Again: I'm perfectly okay with discussing and making specific functions allowed to be used from within the callbacks. We already allow some that we thought of immediately. If there are more, we should fix those. And document this fact.
Tests basically never "resolve" things, but they're excellent in making sure that we don't accidentally break things again down the line when we change the code for other reasons.
It does pause it. I don't understand in which way you could pause a transfer in any other way than what the current pausing does.

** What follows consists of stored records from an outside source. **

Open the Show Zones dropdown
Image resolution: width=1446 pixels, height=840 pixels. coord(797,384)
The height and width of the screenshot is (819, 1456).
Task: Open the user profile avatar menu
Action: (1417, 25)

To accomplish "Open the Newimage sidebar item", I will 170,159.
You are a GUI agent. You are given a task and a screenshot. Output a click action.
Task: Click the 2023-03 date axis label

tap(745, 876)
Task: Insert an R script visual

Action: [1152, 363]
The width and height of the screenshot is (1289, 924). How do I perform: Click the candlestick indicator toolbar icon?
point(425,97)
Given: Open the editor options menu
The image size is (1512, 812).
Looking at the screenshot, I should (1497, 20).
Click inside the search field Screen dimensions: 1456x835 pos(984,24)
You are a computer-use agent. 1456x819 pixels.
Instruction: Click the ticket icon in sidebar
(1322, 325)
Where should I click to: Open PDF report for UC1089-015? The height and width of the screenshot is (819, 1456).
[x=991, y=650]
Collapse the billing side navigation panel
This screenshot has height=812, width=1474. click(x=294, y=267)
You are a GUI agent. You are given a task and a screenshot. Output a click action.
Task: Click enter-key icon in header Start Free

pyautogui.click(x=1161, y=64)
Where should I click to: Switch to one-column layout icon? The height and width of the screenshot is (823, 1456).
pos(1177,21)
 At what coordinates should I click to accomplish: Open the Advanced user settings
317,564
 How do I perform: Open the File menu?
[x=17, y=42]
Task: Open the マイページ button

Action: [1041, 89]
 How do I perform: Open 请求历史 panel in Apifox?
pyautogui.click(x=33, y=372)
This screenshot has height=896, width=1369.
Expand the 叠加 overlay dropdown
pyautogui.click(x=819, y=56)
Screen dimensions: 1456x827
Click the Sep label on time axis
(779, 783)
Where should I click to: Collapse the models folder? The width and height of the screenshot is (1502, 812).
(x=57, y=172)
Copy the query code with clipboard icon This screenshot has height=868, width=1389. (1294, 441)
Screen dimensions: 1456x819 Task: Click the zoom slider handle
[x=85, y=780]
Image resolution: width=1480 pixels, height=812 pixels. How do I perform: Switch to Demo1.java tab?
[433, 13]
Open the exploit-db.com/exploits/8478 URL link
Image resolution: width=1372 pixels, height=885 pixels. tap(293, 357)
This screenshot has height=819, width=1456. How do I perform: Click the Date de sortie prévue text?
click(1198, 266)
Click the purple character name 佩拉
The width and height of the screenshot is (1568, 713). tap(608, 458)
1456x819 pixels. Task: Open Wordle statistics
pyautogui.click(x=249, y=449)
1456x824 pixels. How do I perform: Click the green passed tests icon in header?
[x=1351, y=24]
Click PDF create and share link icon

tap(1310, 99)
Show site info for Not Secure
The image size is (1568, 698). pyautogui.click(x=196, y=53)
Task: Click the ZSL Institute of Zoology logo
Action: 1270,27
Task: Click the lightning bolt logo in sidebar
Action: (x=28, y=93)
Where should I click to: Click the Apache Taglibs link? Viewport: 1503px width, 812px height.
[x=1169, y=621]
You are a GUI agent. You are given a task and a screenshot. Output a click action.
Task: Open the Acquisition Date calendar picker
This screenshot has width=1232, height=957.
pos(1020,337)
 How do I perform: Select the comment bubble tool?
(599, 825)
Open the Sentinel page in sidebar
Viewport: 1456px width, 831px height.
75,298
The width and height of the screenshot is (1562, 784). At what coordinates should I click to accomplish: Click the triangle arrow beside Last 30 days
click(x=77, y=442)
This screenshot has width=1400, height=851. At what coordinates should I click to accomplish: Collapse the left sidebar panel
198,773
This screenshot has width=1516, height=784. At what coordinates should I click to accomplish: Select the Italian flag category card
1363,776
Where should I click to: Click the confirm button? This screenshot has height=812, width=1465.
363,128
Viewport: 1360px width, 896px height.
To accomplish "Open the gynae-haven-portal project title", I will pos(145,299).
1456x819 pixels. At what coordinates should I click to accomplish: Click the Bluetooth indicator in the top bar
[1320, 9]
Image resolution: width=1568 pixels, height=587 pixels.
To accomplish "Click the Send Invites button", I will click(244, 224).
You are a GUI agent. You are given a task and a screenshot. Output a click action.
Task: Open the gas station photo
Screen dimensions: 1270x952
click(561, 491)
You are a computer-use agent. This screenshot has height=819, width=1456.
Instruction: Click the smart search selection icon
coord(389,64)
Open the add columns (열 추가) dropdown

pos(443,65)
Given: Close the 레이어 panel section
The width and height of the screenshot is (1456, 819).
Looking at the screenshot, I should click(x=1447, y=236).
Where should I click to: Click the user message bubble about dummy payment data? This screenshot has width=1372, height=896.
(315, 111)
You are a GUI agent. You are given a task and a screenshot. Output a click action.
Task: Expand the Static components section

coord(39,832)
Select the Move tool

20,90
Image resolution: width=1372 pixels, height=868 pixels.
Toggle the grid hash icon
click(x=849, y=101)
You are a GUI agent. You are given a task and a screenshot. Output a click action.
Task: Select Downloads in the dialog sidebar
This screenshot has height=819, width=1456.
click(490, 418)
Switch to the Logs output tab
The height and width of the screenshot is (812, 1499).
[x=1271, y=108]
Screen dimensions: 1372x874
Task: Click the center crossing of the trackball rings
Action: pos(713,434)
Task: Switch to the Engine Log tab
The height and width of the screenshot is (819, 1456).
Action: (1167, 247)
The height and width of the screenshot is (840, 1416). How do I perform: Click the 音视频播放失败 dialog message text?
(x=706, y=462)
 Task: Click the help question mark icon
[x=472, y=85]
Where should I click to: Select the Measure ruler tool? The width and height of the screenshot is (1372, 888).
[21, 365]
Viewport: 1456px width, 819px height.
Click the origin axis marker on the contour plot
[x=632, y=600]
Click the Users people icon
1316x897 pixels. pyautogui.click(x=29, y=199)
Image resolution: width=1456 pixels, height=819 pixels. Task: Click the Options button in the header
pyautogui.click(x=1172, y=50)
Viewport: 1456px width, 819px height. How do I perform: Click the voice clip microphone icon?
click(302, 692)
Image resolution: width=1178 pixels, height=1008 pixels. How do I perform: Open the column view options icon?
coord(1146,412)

If you're going to get into insults and just be cranky then I'll just stop this discussion because that's nothing more than rude and shows your complete lack of understanding of what we're trying to do here and the efforts it takes. We have transfer library that is ultimately used by billions of people daily, we get a huge amount of bug reports and improvements over time and we try to keep the API and ABI really stable. We work our asses off to make this happen and to document all the details of the API. Do we slip sometimes and do mistakes? Absolutely - and I'm sure most of them are done by me personally. But the way to handle those mistakes is not to whine and write sarcastic comments in the bug tracker. The way forward is to suggest what we should do next to improve the situation we have now. So, do you want to complain or do you want to fix things? |
Here's a proof-of-concept for a simple mechanism to protect against recursive api calls from within callbacks.
Before I apply this method to more callbacks and api calls, am I missing something or is this a good enough solution?